Total group revenue was up 5% to £172.5m last year, with profit at £22.2m in 2025 – just £100,000 more than the year before.
It puts the profit performance down to increased costs, rising National Insurance and National Living Wage costs, and inflation.
In a sign of the faltering London housing market, shareholders are told: “The London sales market remains challenging, with buyer demand in early 2026 continuing to be held back by weak consumer confidence.
“The group is focused on repositioning the sales business for these lower volume market conditions to accelerate the path to profitability.”
Financial Services revenue was up 10% but much of the company’s buoyancy is down to acquisition.
Foxtons acquired Birmingham independent lettings agency FleetMilne for £3.2million in the New Year.

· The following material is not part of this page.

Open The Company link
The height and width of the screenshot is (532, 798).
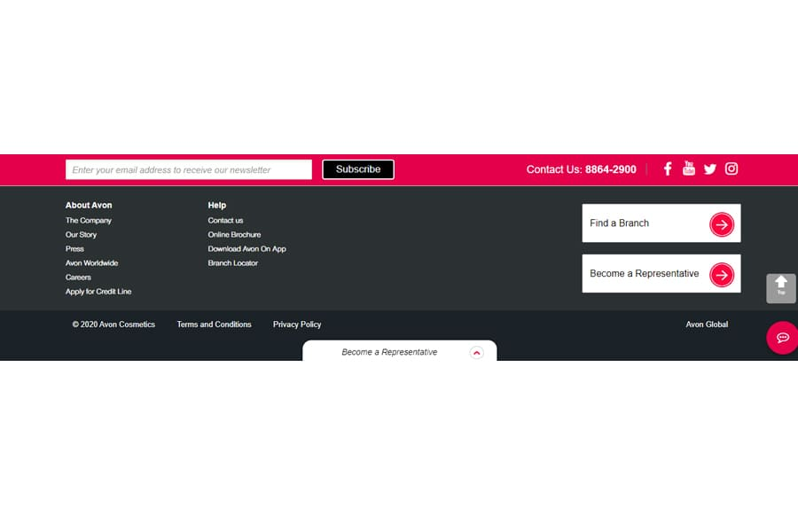coord(89,221)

Chief executive Guy Gittins says: “We were pleased to deliver 5% revenue growth in the year, as our continued focus on growing non‑cyclical and recurring lettings revenues enabled us to maintain adjusted operating profit despite a volatile sales market.
“We are making strong progress with our buy, build and bolt‑on strategy.
“Acquisitions in Milton Keynes and Birmingham have extended our footprint into high‑growth markets outside London and reflect our focus on entering new markets by acquiring leading agents that act as platforms for further organic and acquisitive growth.
“Our acquisition strategy is driven by the highly fragmented nature of the UK estate agency market, which creates attractive consolidation opportunities where our technology, brand and operating model can add real value.
“We have a strong pipeline of opportunities and are well positioned to build on our recent acquisitions.”